The European Court of Justice can dress this up in all the legalese language it wants. A clear decision was made today. Jewish rights, Jewish practice, Jewish belief now enjoys second class European status. Behind animal rights, behind hunting.

I can assure you it pains me to write these words. I can also assure that I am in no way sensationalizing the issue. This is what the court decided. Of course, they won’t say it in my words, but as a Jew, I can tell you, that’s what it tells me.

You know the irony of the situation? I keep Kosher-style, so a ban on Kosher meat doesn’t even affect me or my family per-se. But It affects me and every Jew across Europe profoundly, deeply, painfully, whether we are practicing or not.
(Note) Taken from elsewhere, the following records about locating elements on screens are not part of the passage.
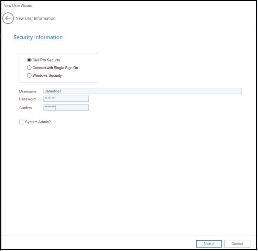Click into the Confirm password field
This screenshot has width=258, height=251.
point(66,108)
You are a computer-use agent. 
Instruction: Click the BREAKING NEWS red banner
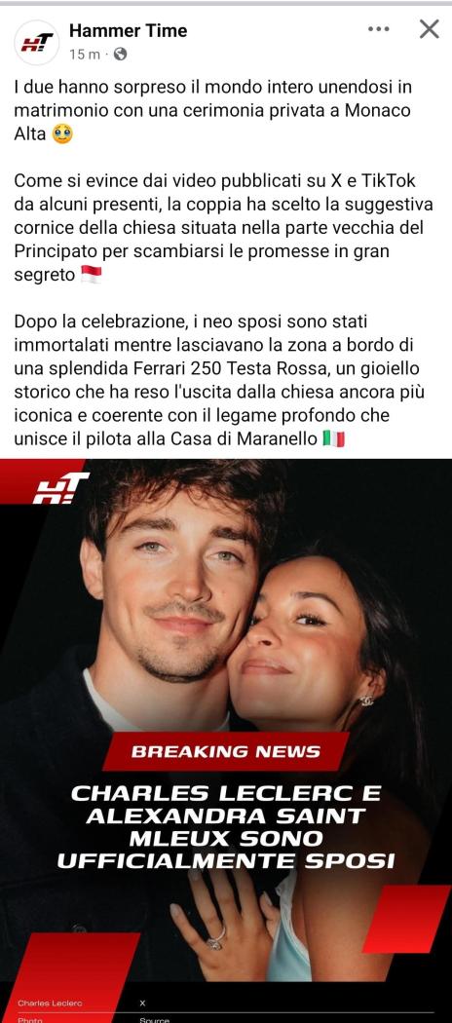[226, 751]
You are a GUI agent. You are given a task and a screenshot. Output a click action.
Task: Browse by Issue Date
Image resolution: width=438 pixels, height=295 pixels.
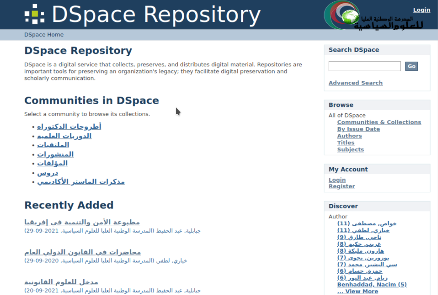tap(358, 129)
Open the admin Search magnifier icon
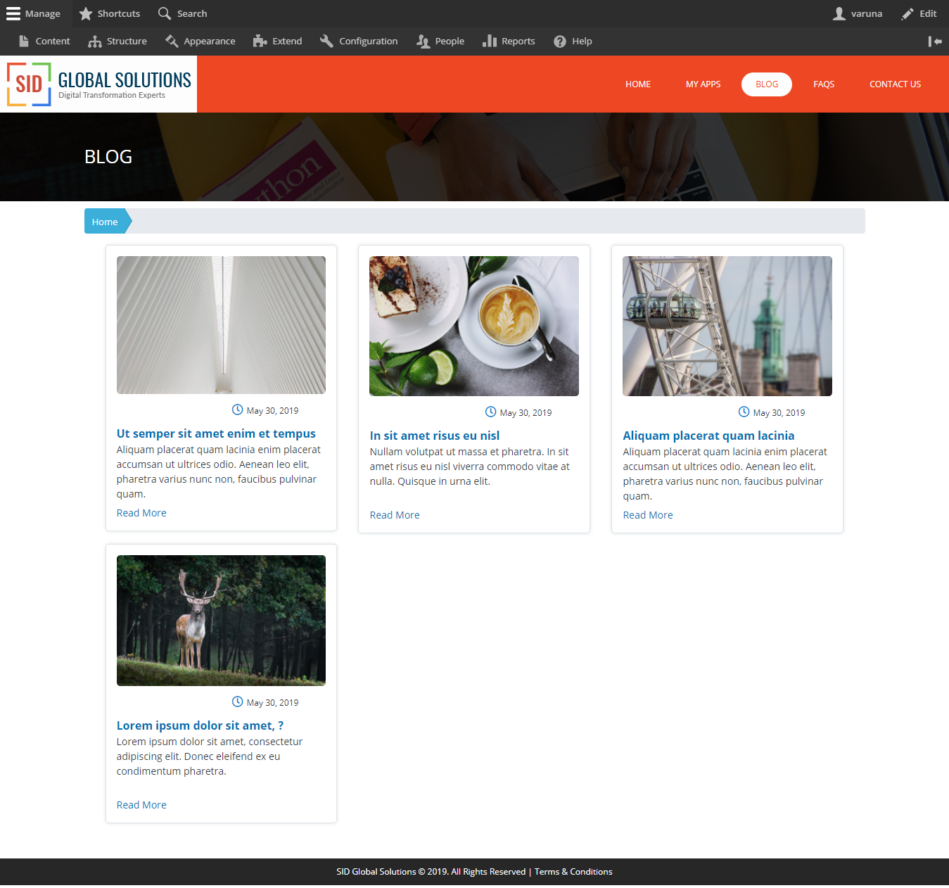The width and height of the screenshot is (949, 888). click(x=163, y=13)
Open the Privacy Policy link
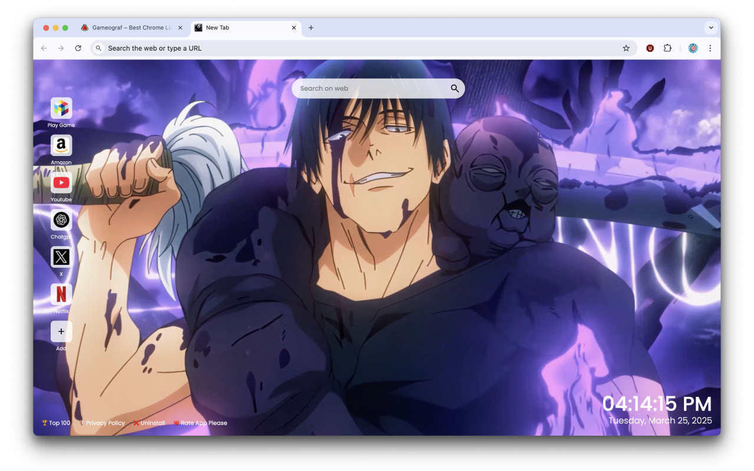Viewport: 754px width, 471px height. tap(104, 423)
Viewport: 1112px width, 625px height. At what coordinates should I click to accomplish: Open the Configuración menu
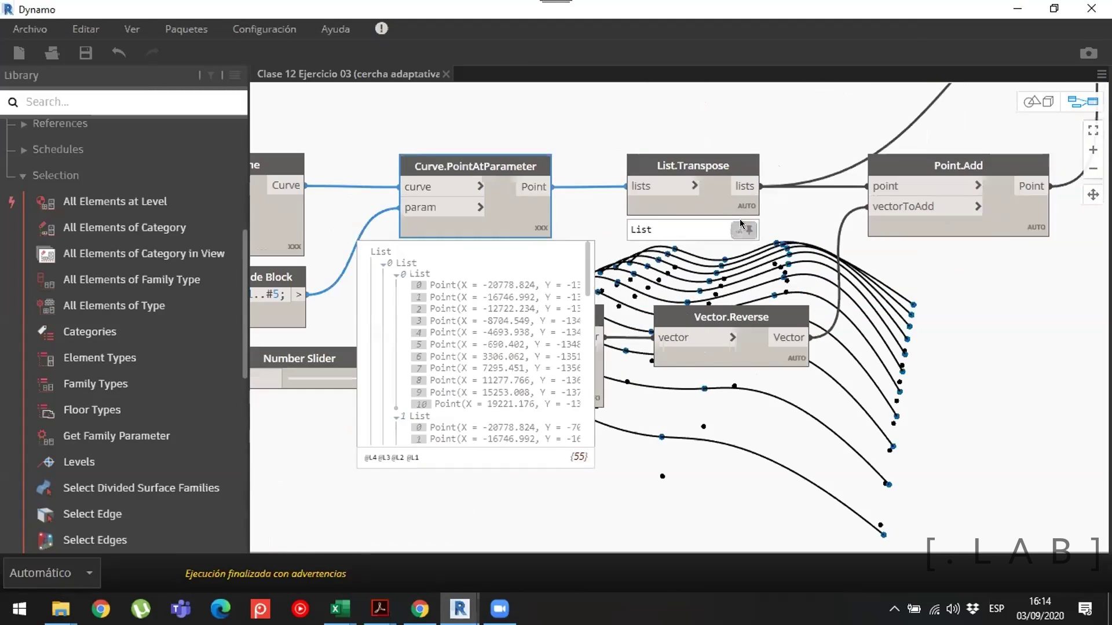[x=264, y=29]
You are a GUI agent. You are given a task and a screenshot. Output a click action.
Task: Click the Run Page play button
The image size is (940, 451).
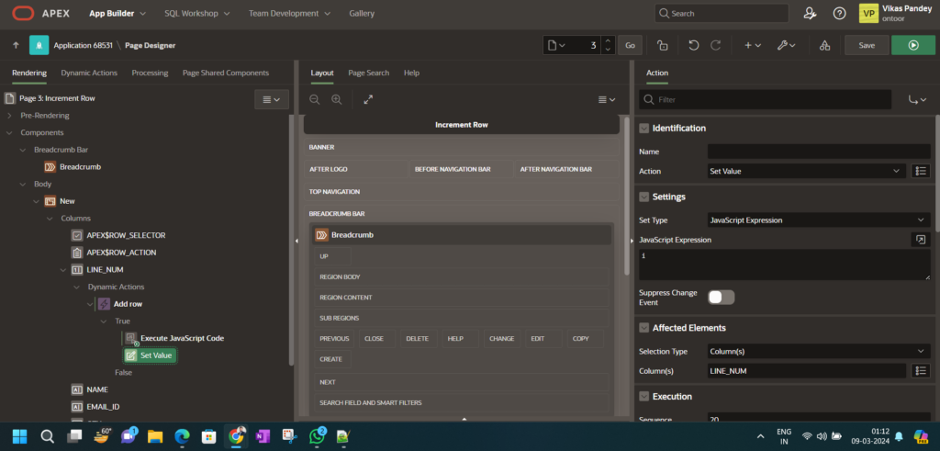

As a people of faith, our traditions are not archaic remnants, but a living, breathing manifestation of our beliefs. Some of us may not choose to live by all the rules, but they are our rules. They makes us who we are as a people. They have sustained us, given us our identity for millennia. It not a matter of adjusting to the latest in vogue trend, or “getting with the times”, this is about how we choose to live, and how we have lived generation after generation.

And just like that, with the stroke of a pen, at 9.42 am when the court’s email hit my inbox, this entire glorious, proud and steadfast people were relegated to second class European status. Behind men and women on horses chasing foxes and rabbits around fields in order to tear them to pieces with hounds, and worse, behind the cattle that are led into the mass industrial complexes dedicated to their “humane” slaughter by a bolt to the head before the final cut is made.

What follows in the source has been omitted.